Flaws in the glass

19/07/2009 — 6 Comments

DO-178B and the B-777 9M-MRG Incident

In August 2005 a Boeing 777 experienced an in-flight upset caused by the aircraft’s Air Data Inertial Reference Unit (ADIRU), generating erroneous acceleration data. The software fault that caused this upset raises questions in turn about the DO-178 software development process. A subsequent investigation of the accident by the Australian Transportation Board (ATSB) identified that the following had occured:

  • accelerometer #5 failed on the first of June in a false high value output mode,
  • the ADIRU excluded accelerometer #5 from use in its computations,
  • the ADIRU unit remained in service with this failed component (1),
  • power to the ADIRU was cycled (causing a system reset),
  • accelerometer #6 then failed in-flight,
  • accelerometer #6 was excluded from use by the ADIRU,
  • the ADIRU then re-admitted accelerometer #5 into its computations, and
  • erroneous acceleration values were output to the flight computer.

A more severe event was prevented by the inclusion of Mid Value Select (MVS) voting into the primary flight computer that compared the Standby Air-data Attitude Reference Unit (SAARU) acceleration values to those being generated by the ADIRU (2).

Why did it happen?

While the status of the failed unit was recorded in the on-board maintenance computer memory, that memory was not checked by the ADIRU Operational Program Software (OPS) during the start-up initialisation sequence. The ADIRU software then treated the accelerometer fault as a transient event and allowed the accelerometer to be re-instated. The ATSB determined that a software ‘anomaly’ (but let’s call it what it was, a latent software fault) existed in the ADIRU OPS that allowed the reentry of accelerometer #5 into the channel. Previous versions of the software had masked this latent fault but software changes in a late release had exposed the fault allowing the above scenario to occur. The ATSB went onto state that:

The certification of the ADIRU operational program software (OPS) was dependent on it being tested against the requirements specified in the initial design. The conditions involved in this event were not identified in the testing requirements, so were not tested.

From the ATSB’s perspective at least, the root cause of the software fault is an incompleteness in the requirements specification resulting in the OPS having an incorrect model of the system upon startup. Safety engineers have frequently pointed out that inadequate specifications are the primary cause of safety related software problems, see for example the work of Leveson (1995) and Lutz (1993). Their work has identified incompleteness in software specifications as a major source of these problems. Leveson posits  appears to be that these incompleteness errors are related to fundamental human cognitive biases (Leveson 2000).

But what about DO-178B?

The ADIRU OFS had been previously certified as meeting the requirements of DO-178B the de-facto software certification standard for aviation software. So, if the software had been developed to DO-178, why was this fault still present? To answer this question one needs to understand that DO-178 is a process standard. Simplistically one formulates high level requirements at one end, follow the DO-178 process for deriving more and more detailed requirements and verifying them religiously until finally out pops a verified software product at the other end. If you follow the process your software is deemed to be safe. As a process standard DO-178 was not intended, and nor does it, incorporate any lessons learned from previous accidents or incidents involving software. So unlike other engineering standards, which embody the remembrance of past mistakes, DO-178 is therefore ‘memory-less’.

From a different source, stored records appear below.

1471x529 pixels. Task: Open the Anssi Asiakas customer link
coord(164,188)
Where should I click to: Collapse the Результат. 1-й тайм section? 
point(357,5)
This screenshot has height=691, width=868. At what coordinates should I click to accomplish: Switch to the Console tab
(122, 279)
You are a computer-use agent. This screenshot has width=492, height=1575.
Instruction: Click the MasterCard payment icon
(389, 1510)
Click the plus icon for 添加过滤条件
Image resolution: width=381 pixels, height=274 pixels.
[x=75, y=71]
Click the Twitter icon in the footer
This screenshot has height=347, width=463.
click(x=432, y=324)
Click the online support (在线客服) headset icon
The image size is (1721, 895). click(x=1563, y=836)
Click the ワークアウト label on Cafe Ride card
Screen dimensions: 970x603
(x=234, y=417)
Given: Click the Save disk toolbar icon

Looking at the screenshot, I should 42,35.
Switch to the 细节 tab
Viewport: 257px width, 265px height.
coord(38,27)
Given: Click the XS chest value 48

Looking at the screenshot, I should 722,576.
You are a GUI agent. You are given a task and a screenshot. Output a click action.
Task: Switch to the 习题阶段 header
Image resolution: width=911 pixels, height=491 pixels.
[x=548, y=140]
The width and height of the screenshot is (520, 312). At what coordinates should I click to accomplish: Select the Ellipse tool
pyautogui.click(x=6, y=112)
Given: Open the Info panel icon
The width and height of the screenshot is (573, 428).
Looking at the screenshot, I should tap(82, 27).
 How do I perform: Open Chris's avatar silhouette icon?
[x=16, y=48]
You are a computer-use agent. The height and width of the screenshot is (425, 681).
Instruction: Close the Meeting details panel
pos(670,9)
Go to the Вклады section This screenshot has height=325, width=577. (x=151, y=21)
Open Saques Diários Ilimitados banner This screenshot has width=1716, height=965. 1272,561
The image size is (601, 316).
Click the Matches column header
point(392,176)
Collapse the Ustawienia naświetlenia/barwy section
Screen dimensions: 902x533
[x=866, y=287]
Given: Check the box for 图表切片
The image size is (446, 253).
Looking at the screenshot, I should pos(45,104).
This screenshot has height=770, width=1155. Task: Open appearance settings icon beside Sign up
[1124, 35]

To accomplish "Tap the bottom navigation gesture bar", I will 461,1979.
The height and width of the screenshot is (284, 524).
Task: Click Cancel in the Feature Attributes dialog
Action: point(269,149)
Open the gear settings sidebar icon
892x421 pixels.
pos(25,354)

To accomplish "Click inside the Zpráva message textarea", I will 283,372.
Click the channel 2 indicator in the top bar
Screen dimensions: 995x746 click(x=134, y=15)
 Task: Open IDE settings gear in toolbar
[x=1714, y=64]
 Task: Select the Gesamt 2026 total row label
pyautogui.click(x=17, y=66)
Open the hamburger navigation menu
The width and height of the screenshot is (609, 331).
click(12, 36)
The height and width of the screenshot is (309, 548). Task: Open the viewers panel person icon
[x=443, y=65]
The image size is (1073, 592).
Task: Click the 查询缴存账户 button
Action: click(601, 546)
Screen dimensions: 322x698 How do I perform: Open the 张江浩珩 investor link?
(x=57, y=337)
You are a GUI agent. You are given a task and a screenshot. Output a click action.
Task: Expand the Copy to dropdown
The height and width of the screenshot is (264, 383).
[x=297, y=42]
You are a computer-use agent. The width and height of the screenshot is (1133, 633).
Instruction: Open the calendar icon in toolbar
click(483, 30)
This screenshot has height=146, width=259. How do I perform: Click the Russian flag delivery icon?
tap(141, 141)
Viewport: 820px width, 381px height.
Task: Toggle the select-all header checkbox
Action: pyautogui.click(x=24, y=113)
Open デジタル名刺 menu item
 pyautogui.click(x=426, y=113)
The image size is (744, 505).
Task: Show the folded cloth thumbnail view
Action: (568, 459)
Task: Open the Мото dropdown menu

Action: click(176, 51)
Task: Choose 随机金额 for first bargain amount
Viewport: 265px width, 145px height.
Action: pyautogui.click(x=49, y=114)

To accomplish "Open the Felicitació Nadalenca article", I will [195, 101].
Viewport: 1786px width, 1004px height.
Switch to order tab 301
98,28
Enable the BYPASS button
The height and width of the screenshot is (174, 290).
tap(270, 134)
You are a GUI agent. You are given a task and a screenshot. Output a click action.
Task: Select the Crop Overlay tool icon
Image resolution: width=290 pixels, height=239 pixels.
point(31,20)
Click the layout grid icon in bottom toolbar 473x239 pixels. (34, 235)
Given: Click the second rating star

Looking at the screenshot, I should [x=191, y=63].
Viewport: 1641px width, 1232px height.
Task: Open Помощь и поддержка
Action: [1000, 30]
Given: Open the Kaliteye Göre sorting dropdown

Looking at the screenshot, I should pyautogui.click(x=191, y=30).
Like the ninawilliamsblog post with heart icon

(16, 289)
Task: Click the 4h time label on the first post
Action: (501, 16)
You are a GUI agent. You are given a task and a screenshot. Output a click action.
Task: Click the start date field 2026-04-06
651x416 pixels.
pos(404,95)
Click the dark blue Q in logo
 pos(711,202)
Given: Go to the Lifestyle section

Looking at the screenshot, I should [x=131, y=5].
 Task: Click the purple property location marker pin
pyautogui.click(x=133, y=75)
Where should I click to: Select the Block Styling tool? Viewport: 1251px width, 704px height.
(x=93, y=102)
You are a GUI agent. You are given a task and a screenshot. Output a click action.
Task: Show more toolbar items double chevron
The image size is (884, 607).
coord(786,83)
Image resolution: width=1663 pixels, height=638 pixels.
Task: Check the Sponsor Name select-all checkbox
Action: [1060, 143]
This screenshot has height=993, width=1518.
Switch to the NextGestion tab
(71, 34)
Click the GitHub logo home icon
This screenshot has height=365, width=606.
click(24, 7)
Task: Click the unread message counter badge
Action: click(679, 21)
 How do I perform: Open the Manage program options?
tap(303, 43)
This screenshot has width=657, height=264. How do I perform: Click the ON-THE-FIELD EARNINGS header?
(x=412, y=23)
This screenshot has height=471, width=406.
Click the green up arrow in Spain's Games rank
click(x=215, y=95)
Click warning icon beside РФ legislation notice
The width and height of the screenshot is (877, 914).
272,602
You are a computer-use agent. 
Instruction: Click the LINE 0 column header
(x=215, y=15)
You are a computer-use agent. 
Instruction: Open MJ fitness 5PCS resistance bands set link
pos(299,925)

As a result there is nothing in DO-178 that prevents a software development team from recapitulating the sins of the past, or in this case, failing to ensure that the internal OPS model of the accelerometer state was updated to reflect the actual accelerometer operational state at startup. Had such a requirement been levied the ADIRU software would have been re-certified as meeting it at each new release and it’s reasonable to expect that the ‘masked’ software fault would have been detected when the masking functionality was removed.

Completeness criteria

As it happens the missing requirement identified above was derived directly from a set of completeness criteria developed to identify missing, incorrect or ambiguous requirements for process control software (Leveson 1995). These criteria have been part of the published literature for more than a decade, yet the question of software requirements completeness has still not been meaningfully addressed by the current crop of software safety standards, including of course DO-178B. So where does that leave us? Clearly DO-178 has not delivered a safe software product in this instance, yet this failure seems not to have triggered any alarm bells with either regulators or standardisation bodies.

Unsettling isn’t it.

Notes

1.  The ADIRU was designed with fault containment areas that allowed continued operation with an unserviceable item in any of the FCAs. This allowed operators to defer maintenance until the number of serviceable FCMs in any single area was less than that specified by the component manufacturer.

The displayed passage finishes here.